Pathogenicity: Alzheimer's Disease : Pathogenic
Clinical Phenotype: Alzheimer's Disease
Reference Assembly: GRCh37 (105)
Position: Chr14:73640278 T>C
dbSNP ID: rs63749962
Coding/Non-Coding: Coding
Mutation Type: Point, Missense
Codon Change: TAT to CAT
Reference Isoform: PSEN1 isoform 1 (467 aa)
Genomic Region: Exon 5


This mutation was first identified in a small French kindred known as Family ALZ 025 or ALZ 25. This family had two affected individuals over two generations, the proband and the proband’s father, with onset at age 35 and 37. The mutation was absent in the proband’s unaffected mother, who was cognitively healthy at age 80, and absent in 50 unrelated control subjects. The proband’s paternal grandparents were unaffected by age 75, so the authors speculated the mutation may have arisen de novo in the proband’s father (Campion et al., 1995; Campion et al., 1999). A second family, also from France, has been identified. That family, known as ALZ 76, had three affected members over three generations, with age at onset ranging from 36 to 47 years (Campion et al., 1999). In a subsequent study, seizures were reported in two French mutation carriers (Zarea et al. 2016). The average time between AD onset and first seizure was three years.

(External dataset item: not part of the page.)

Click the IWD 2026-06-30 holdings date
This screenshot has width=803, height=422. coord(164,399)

The mutation was also found in a German kindred with at least four affected individuals over two generations. The proband was a 44-year-old patient ("Patient p.39") who died severely demented after three years. The proband’s sister also died around age 40 with symptoms including epileptic seizures and myoclonus. The proband’s brother died at age 43 after a very similar disease course; autopsy confirmed AD. The proband’s mother died severely demented in her early 40s (Finckh et al., 2005).

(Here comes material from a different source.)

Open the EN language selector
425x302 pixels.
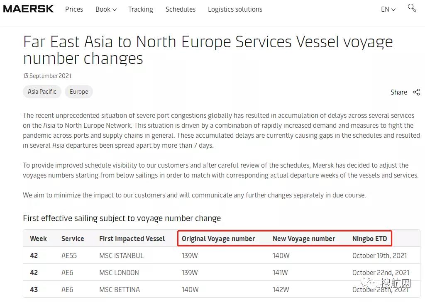tap(388, 9)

More recently, the mutation was identified in a retrospective analysis of genotypic and phenotypic data from individuals with autosomal-dominant familial AD due to APP or PSEN1 mutations seen at the Dementia Research Centre in London, U.K (Ryan et al., 2016). A family with four affected individuals and a mean age at onset of 34 years was reported. One of the four patients presented with seizures, and one of two patients examined had myoclonus or spastic paraparesis. Interestingly, one patient had early extrapyramidal signs with markedly asymmetric features consistent with corticobasal syndrome.

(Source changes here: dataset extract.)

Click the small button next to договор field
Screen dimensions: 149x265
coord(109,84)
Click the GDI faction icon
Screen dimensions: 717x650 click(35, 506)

Postmortem analysis revealed pathology consistent with AD (Finckh et al., 2005).

Biological Effect

In various cell types, mutant PSEN1 increased the levels of secreted Aβ42 and the ratio of Aβ42/Aβ40 (Murayama et al., 1999Shioi et al., 2007). Additionally, the Y115H mutation decreased the intracellular levels of Aβ40 and increased the intracellular levels of Aβ42. Notch cleavage was also reduced (Sannerud et al., 2016). More recent experiments, analyzing the Aβ peptidome of neurons derived from patient iPSCs, indicate the Y115H mutant increases Aβ42/Aβ40, Aβ42/Aβ38, and Aβ43/Aβ40 ratios, while leaving Aβ38/Aβ40, an indicator of γ-secretase endopeptidase activity, unchanged (Arber et al., 2019; see April 2019 news). The elevated ratios suggest inefficient carboxypeptidase activity, predisposing neurons to accumulate longer Aβ fragments, possibly due to the mutation's location near the substrate docking domain. Moreover, mass spectrometric analysis of Aβ peptides in the cell media showed Y115H significantly increased BACE1-α-secretase products.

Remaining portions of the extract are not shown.